═══ INPUT MATERIAL
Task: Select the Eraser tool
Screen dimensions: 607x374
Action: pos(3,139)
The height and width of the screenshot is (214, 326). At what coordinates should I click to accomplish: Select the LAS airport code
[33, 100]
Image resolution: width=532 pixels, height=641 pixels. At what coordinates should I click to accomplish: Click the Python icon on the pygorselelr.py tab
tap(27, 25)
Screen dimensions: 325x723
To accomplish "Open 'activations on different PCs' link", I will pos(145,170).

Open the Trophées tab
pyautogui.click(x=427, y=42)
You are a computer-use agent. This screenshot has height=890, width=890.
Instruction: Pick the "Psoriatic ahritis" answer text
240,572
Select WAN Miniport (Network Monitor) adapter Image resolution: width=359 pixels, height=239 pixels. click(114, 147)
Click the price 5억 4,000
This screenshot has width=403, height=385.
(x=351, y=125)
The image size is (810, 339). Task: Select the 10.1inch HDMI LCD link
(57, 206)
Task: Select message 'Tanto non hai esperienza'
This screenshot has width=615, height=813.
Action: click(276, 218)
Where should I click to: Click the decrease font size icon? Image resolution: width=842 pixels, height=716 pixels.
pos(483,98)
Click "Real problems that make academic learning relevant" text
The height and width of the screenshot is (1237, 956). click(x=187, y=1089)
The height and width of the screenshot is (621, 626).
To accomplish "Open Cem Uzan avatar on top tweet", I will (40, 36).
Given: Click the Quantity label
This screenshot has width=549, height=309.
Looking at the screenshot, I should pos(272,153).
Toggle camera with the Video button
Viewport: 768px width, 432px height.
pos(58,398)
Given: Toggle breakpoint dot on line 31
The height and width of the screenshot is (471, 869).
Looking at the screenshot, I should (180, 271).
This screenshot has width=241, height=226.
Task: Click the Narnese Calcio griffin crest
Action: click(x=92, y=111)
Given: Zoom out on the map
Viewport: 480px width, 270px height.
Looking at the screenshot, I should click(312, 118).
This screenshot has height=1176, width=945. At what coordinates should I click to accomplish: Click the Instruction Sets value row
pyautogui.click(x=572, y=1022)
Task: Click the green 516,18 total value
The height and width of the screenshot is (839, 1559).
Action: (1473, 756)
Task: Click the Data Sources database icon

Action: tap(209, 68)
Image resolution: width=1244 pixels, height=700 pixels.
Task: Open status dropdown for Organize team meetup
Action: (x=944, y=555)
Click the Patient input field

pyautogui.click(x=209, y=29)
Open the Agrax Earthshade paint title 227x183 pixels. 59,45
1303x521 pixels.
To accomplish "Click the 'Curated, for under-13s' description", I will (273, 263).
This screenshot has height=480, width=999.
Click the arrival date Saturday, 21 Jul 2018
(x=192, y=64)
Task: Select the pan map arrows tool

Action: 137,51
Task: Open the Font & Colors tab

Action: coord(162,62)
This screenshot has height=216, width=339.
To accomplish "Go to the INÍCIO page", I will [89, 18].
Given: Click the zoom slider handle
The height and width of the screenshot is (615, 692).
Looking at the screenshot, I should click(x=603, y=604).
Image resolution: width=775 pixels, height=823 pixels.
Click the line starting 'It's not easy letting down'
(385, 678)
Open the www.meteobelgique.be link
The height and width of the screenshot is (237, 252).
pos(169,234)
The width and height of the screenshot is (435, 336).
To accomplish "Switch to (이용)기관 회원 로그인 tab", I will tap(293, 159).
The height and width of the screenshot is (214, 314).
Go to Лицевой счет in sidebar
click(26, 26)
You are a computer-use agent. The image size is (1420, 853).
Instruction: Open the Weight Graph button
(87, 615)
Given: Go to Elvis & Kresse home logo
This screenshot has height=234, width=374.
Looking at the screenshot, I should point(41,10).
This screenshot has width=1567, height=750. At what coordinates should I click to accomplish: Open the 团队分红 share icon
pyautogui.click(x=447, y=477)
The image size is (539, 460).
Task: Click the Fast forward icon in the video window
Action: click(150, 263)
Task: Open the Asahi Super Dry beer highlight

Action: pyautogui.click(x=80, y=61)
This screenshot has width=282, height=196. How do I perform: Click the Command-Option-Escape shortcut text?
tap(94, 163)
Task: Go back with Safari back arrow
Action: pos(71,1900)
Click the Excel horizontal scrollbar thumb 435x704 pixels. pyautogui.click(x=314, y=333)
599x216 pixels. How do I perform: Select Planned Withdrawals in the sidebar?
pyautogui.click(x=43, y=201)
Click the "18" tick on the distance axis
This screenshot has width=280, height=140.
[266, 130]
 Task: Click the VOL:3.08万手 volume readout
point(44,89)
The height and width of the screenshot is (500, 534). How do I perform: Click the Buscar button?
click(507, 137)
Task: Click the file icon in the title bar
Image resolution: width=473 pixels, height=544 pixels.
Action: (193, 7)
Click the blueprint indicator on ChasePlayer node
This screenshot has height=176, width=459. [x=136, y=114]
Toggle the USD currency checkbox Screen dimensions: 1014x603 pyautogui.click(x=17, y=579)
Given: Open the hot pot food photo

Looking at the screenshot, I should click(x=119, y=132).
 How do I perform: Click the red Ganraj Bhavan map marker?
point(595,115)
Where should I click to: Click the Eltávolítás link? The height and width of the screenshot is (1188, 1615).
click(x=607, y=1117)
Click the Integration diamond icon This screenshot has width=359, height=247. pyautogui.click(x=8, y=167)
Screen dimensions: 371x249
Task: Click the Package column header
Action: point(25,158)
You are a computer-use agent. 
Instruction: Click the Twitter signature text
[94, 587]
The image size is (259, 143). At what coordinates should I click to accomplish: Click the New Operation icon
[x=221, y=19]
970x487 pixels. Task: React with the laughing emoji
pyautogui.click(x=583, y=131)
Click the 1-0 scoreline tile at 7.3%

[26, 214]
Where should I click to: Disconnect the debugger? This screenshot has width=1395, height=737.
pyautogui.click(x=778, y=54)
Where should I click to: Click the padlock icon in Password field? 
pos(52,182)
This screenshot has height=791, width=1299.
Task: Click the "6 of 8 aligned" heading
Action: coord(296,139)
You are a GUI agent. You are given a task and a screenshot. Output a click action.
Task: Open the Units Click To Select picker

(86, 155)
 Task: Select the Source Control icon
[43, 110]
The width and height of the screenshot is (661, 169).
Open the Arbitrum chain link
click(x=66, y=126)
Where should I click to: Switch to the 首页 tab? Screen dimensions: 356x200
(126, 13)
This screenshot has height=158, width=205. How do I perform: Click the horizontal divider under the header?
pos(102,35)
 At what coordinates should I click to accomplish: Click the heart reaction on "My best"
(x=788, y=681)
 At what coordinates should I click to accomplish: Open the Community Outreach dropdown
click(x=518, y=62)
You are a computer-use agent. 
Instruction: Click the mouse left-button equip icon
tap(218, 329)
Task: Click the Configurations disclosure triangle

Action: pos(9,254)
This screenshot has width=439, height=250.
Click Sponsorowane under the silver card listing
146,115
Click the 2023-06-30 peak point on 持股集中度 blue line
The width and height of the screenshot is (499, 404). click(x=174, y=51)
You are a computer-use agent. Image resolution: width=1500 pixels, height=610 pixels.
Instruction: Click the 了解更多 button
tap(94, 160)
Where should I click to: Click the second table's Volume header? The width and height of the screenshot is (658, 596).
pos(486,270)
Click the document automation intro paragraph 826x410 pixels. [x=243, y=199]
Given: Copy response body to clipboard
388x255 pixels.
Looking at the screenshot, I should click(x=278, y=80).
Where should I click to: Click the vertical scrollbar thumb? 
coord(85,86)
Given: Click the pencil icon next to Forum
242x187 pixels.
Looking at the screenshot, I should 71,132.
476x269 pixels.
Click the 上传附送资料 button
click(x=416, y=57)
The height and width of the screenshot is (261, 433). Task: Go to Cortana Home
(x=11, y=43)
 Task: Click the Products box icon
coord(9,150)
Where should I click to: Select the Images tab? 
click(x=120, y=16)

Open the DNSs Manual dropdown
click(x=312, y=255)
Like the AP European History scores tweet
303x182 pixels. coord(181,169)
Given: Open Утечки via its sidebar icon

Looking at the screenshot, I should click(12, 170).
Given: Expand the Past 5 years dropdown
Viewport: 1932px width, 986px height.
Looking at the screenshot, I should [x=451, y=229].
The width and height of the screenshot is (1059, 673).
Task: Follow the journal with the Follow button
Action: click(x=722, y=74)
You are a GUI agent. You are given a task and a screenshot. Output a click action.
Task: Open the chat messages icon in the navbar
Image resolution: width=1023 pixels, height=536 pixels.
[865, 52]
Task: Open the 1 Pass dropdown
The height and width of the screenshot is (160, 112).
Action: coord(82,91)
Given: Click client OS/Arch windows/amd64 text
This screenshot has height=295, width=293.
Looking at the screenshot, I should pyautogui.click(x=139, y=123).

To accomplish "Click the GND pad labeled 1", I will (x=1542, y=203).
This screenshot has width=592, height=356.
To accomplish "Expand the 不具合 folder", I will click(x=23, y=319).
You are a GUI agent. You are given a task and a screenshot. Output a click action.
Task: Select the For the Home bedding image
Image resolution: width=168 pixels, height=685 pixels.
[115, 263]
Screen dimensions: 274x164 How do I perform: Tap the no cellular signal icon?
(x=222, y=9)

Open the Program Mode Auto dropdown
══════
→ **TASK STATEMENT**
A single number is the whole answer: report how many lines in the data above include the word "title".

→ **SOLUTION**
2